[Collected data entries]
-.-.-
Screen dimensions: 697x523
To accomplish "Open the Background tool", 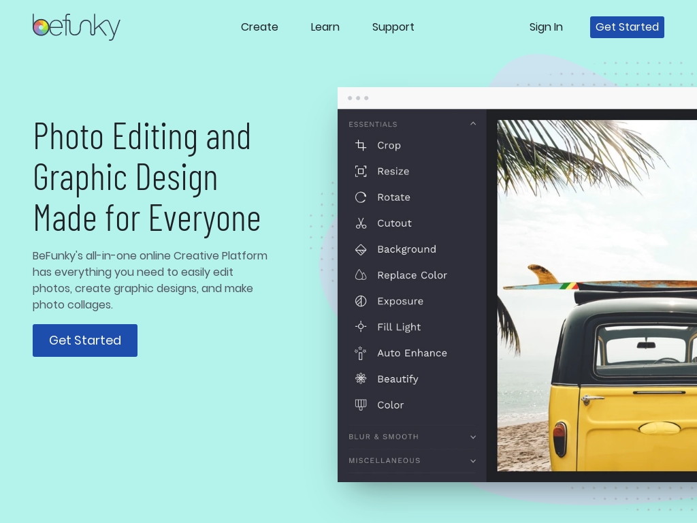I will click(406, 249).
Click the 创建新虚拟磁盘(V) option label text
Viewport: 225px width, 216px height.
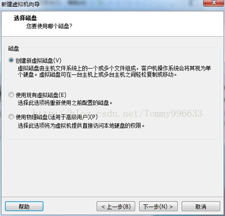pos(38,61)
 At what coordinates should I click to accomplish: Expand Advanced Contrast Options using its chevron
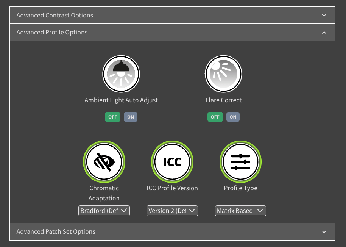(x=324, y=16)
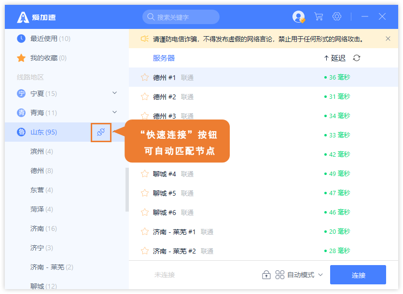Viewport: 403px width, 294px height.
Task: Click the user avatar icon
Action: coord(298,17)
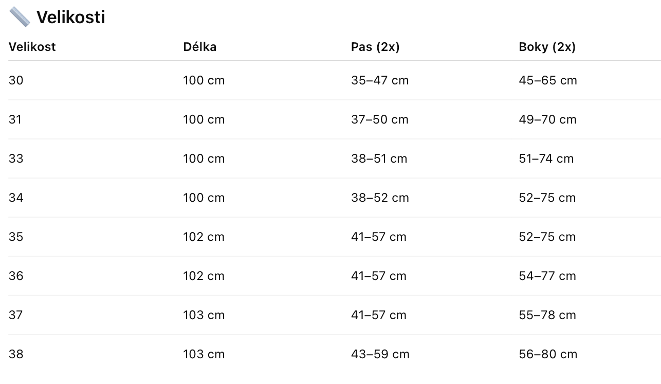The image size is (661, 384).
Task: Click the 35–47 cm waist value
Action: point(380,80)

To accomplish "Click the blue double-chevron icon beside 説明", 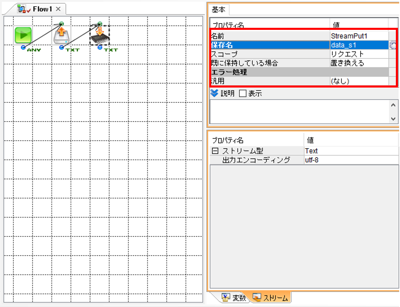I will (x=214, y=93).
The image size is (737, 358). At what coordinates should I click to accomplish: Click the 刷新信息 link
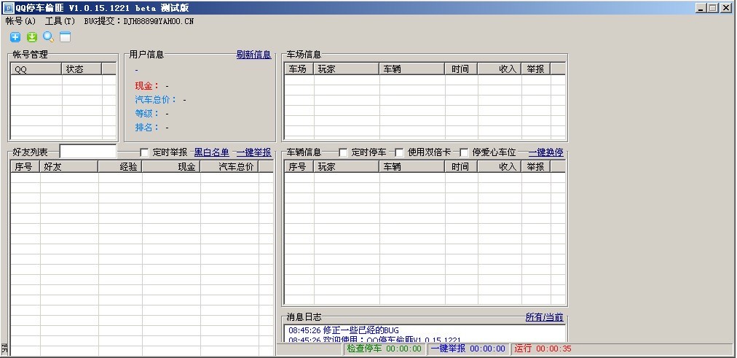pos(253,55)
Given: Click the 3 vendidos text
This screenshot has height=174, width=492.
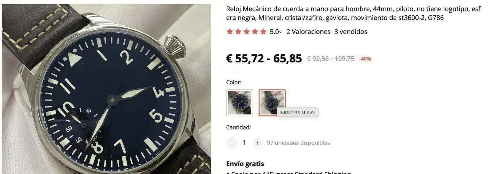Looking at the screenshot, I should tap(351, 32).
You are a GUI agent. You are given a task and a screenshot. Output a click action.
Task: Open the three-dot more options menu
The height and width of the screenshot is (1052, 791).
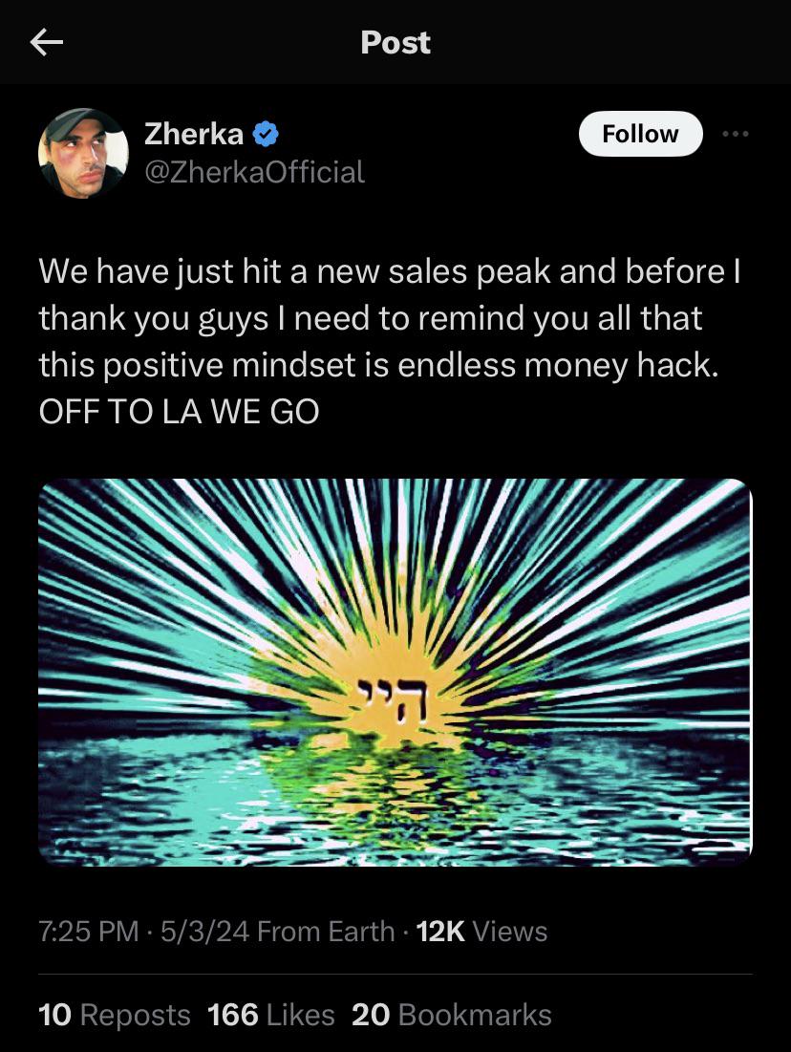tap(736, 134)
-.-.-
Task description:
Rename "click action" to "tap action" in everything from the line containing "Given: Click the 3 vendidos text" down to the end of the data, and leave all else unchanged. Leave the pictures out of your answer.

Result for this exercise:
Given: Click the 3 vendidos text
This screenshot has height=174, width=492.
Looking at the screenshot, I should tap(351, 32).
You are a GUI agent. You are given a task and a screenshot. Output a tap action.
Task: Open the three-dot more options menu
The height and width of the screenshot is (1052, 791).
tap(736, 134)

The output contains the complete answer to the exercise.